**Exercise goal:** Looking through the data below, work out how many lines have the word "will". Reply with that number only.

**Material for this task:**
============

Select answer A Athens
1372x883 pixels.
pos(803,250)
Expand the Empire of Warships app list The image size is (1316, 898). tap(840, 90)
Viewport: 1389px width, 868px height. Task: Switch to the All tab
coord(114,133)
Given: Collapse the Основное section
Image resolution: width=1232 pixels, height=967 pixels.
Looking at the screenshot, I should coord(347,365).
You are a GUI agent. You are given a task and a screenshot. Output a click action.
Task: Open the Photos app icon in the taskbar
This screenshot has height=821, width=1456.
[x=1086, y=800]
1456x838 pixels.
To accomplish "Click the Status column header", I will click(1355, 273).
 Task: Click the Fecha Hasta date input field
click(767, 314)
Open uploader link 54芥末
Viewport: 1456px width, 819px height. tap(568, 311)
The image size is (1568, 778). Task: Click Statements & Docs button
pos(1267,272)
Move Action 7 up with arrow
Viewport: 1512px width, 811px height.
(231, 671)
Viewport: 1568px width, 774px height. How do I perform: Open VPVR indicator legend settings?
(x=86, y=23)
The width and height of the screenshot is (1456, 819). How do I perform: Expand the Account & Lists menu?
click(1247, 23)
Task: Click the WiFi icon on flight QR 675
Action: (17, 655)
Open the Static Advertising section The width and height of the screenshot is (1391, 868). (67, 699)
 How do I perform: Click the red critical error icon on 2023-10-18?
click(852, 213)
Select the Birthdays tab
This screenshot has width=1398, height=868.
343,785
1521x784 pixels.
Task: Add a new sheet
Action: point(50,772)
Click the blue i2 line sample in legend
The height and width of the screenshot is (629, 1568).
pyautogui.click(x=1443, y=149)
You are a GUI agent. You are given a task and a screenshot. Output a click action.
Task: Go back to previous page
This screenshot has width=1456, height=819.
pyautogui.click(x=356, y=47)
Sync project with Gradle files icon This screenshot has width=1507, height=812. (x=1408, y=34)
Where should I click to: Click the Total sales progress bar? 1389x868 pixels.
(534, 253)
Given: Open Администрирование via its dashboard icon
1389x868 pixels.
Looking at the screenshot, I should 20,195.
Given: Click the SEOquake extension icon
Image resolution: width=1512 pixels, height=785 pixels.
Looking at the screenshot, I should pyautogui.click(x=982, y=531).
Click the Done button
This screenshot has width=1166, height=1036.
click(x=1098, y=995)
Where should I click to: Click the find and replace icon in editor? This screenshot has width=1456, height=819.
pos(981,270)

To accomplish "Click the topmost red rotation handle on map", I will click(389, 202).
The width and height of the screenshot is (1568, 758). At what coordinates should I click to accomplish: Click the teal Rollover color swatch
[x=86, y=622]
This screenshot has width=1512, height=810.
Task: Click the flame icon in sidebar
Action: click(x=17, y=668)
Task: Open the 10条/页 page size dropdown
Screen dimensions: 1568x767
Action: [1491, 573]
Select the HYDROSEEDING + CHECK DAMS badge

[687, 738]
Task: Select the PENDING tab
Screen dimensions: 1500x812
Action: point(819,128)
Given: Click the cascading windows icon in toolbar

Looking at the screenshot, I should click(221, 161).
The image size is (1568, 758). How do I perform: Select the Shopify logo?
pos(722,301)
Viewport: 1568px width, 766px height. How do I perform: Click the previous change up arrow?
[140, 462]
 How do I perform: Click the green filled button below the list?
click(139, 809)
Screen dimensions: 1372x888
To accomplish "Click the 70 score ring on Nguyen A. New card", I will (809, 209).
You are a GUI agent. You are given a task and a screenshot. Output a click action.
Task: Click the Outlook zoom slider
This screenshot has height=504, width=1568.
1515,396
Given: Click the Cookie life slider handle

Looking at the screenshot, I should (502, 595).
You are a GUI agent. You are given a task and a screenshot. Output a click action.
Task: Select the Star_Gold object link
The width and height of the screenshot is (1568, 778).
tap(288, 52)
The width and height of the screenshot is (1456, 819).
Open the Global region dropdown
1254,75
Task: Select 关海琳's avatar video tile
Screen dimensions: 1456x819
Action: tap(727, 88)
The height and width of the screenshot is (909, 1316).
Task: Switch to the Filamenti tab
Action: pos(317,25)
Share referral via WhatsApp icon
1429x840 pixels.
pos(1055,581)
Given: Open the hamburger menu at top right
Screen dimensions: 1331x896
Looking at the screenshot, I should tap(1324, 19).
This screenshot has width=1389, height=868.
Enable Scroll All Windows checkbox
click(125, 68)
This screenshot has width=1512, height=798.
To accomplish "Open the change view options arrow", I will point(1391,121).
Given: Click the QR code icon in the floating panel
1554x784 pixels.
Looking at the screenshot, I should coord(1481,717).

============

**Solution for this exercise:** 4